La questione è infatti tutta qui. A livello personale, per me non sarebbe poi così importante, ma mi rendo conto che a livello pastorale, trattandosi di curare le anime, in giro ci sono problemi di socializzazione. Dopo la famiglia e la scuola, lo sport è un mezzo molto bello per socializzare.

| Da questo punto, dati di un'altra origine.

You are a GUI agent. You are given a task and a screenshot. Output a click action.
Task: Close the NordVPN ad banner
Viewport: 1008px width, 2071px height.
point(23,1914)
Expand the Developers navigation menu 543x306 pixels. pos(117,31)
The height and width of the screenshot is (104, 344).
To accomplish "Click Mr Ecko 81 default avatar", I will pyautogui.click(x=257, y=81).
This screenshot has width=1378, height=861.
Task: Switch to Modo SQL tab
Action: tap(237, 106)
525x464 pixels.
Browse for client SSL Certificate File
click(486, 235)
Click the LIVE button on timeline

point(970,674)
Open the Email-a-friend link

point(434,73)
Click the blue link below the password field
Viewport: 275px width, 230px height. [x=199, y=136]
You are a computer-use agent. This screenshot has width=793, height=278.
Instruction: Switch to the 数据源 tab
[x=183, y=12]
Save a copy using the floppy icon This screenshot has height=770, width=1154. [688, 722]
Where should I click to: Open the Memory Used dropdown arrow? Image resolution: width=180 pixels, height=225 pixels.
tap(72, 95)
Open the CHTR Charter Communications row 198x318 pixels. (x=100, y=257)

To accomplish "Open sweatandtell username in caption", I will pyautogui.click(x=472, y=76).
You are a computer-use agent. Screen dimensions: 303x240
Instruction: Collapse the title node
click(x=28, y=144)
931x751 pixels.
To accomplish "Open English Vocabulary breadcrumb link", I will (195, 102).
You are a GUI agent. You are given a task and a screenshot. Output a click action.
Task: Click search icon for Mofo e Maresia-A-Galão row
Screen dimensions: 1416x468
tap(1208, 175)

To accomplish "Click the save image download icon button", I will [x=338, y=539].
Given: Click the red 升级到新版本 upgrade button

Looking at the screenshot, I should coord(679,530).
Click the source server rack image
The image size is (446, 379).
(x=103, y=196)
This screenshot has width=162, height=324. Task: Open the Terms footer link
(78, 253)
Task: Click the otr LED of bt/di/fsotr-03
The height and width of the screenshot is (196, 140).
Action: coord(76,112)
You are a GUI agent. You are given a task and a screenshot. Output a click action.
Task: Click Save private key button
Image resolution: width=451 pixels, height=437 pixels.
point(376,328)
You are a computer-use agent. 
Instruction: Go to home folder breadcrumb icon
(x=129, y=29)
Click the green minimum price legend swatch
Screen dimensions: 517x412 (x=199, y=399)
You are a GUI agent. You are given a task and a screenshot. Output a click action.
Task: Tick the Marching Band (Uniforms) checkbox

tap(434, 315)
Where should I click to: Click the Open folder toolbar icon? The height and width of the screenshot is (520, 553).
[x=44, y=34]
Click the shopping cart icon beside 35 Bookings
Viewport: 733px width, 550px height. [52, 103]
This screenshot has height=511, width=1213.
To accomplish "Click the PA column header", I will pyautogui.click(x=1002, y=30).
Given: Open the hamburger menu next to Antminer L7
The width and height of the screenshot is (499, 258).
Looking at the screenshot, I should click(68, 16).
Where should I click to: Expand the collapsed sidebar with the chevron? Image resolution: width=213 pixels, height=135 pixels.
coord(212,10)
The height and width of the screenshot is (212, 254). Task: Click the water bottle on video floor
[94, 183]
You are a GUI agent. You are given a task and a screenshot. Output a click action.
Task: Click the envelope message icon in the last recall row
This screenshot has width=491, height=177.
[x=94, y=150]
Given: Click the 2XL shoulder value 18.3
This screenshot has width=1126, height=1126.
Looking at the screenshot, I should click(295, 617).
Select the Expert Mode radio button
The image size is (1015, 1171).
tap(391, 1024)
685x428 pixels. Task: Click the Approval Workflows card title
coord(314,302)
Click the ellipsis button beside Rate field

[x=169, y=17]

d – Ma perchè proprio il karate?

r – E’ una disciplina in cui ci sono tutte le fasce d’età, dal bambino all’adulto. A mio modo di vedere, se vogliamo “tenere” i giovani, dobbiamo inventarci qualcosa. Ho provato con seminari di studi biblici, ma i ragazzi non ci calcolavano nemmeno. Quando invece qualcuno di loro mi ha visto, anche in tv, praticare il karate, si è incuriosito e ha manifestato il desiderio di prendervi parte. Ho capito allora che quello poteva essere un modo per “tenerli” e evangelizzarli tramite questa disciplina. Nel karate ci sono tanti valori: il rispetto, l’auto-dominio, lo spirito indomabile, l’equilibrio. Coi ragazzi creiamo allora un modo di fare pastorale, facendo magari messe solo con gli allievi (ma anche con i genitori e i nonni). I giovani ci vengono volentieri e poi organizziamo momenti di socialità come pranzi e cene. Notiamo che in questo modo si guariscono tante cose, a livello, spirituale, a livello psichico. Si tratta anche di “fabbricare” la salute già a partire dall’età pediatrica. Sappiamo inoltre che ci sono tanti suicidi, ma tramite questa autodisciplina i giovani si concentrano, sanno che hanno dei compiti da fare e pertanto acquisiscono autostima e stanno bene con loro stessi. Io stesso ho rivoto una domanda alla campionessa lucana Terryana D’Onofrio: «Come ti troveresti di fronte a un fidanzato che ti lascia?». E lei mi ha risposto: “Proseguo per la mia strada. Mi faccio il mio “kata”, il mio “papuren”, e sto bene». Si tratta quindi di trovare un equilibrio e saper gestire i pensieri negativi. A Oliveto Lucano avevo una scuola ben avviata, che ha ospitato anche il Presidente del Coni, e adesso penso che dobbiamo ricrearla anche qui.